Une partie par correspondance. Mon adversaire intervertit l'ordre des coups ... mauvaise idée.
Un premier coup non orthodoxe 5....Fe7 alors que Dc7, Cf6 ou Dc7 sont plus joués. D'ailleurs pourquoi? Par interversion de coups nous retombons dans une variante de la Scheveningen. Mon adversaire privilégie le placement de son cavalier, 14.Cc5??, au détriment du développement harmonieux de ses pièces, il faut dire que je l'ai fortement poussé dans cette direction avec 13...e5. C'est fatal. L'échange 15.exd6 (qui précède 16. FxCc5) n'a pas été analysé suffisamment en détail par mon adversaire.
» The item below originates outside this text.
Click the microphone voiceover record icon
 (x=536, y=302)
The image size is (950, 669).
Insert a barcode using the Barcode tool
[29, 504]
En effet, toutes les prises du pion sont fatales. Il choisit de subir l'attaque double contre sa tour et son roi en jouant 15...Dxd6. Il abandonne après 17.De4.
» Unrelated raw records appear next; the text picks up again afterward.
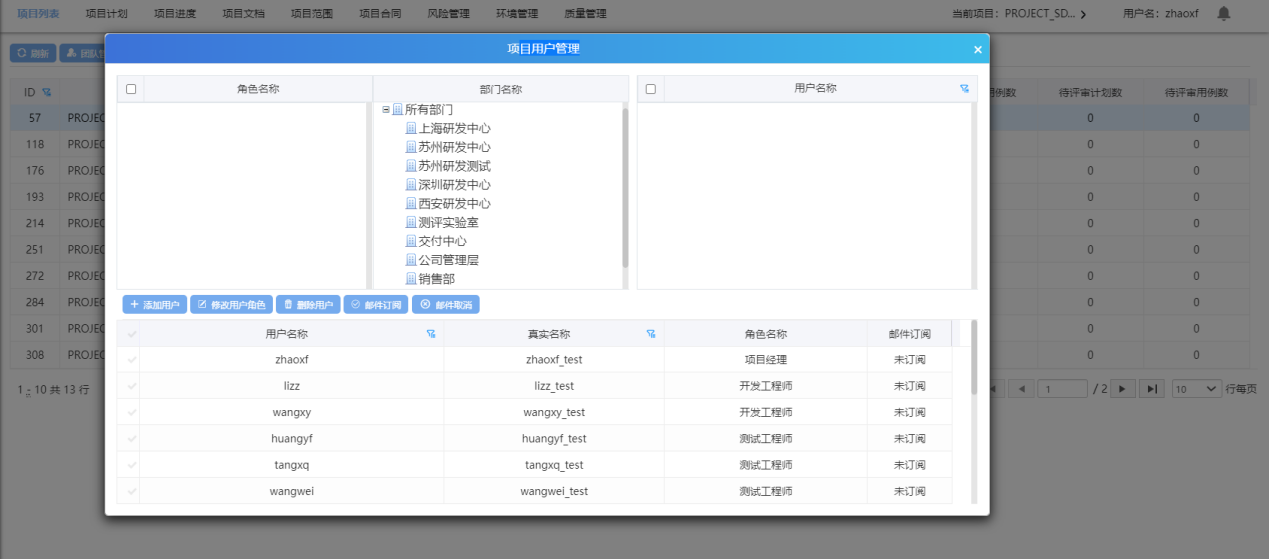Open the 项目计划 menu tab
Screen dimensions: 1269x559
click(106, 14)

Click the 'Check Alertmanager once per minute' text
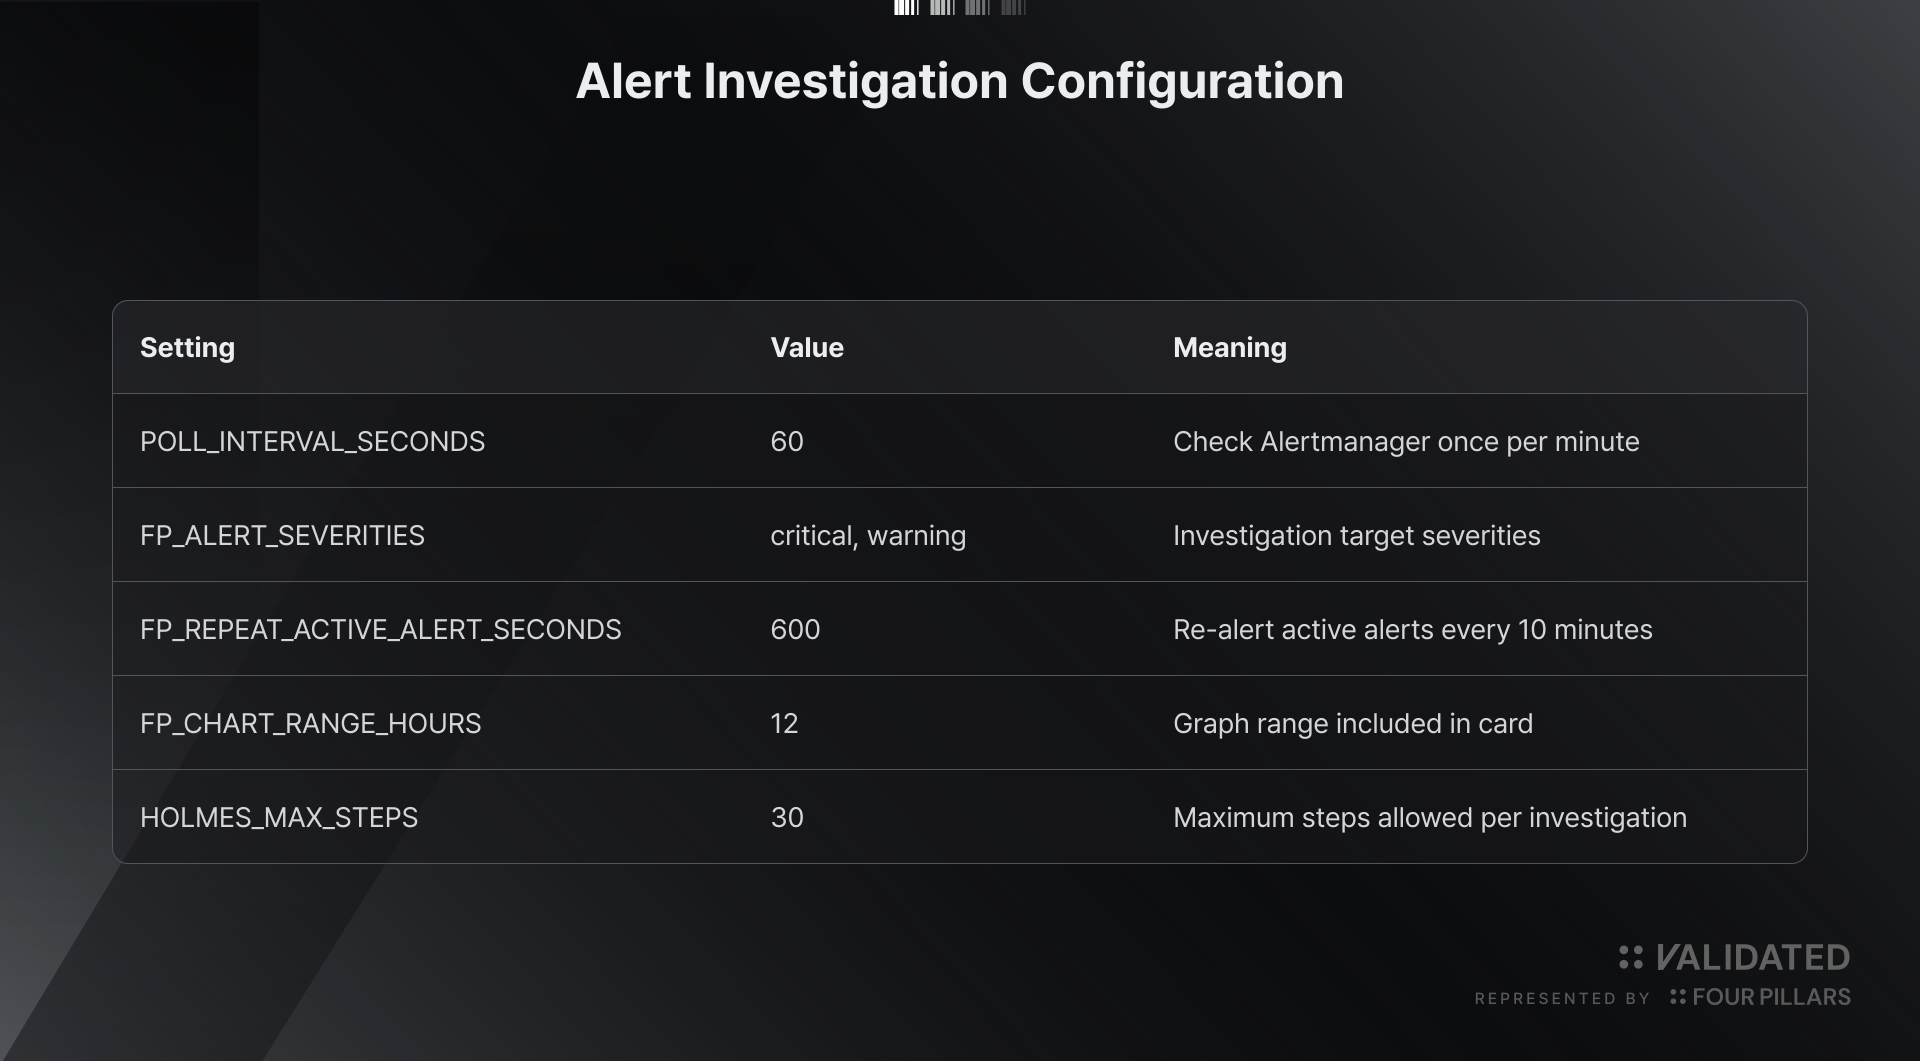[x=1406, y=441]
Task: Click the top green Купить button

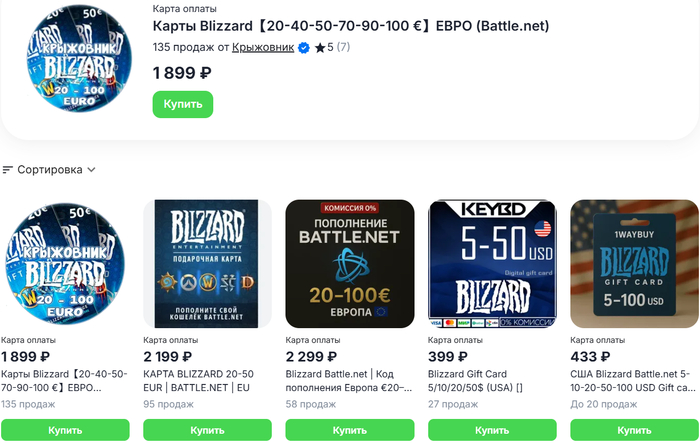Action: (x=183, y=104)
Pour conclure, deux petites remarques élémentaires et importantes :
1. Il faut toujours prévoir toutes les simplifications possibles d'une position. Elles ont pour but de modifier le paysage en ouvrant de nouvelles voies (et perspectives) mais surtout de mettre en exergue les avantages et les faiblesses des positions. Elles sont donc propices à des possibilités tactiques.
2. L'ordre des coups dans la sicilienne peut-être modifié, mais encore faut-il savoir retomber dans une variante favorable.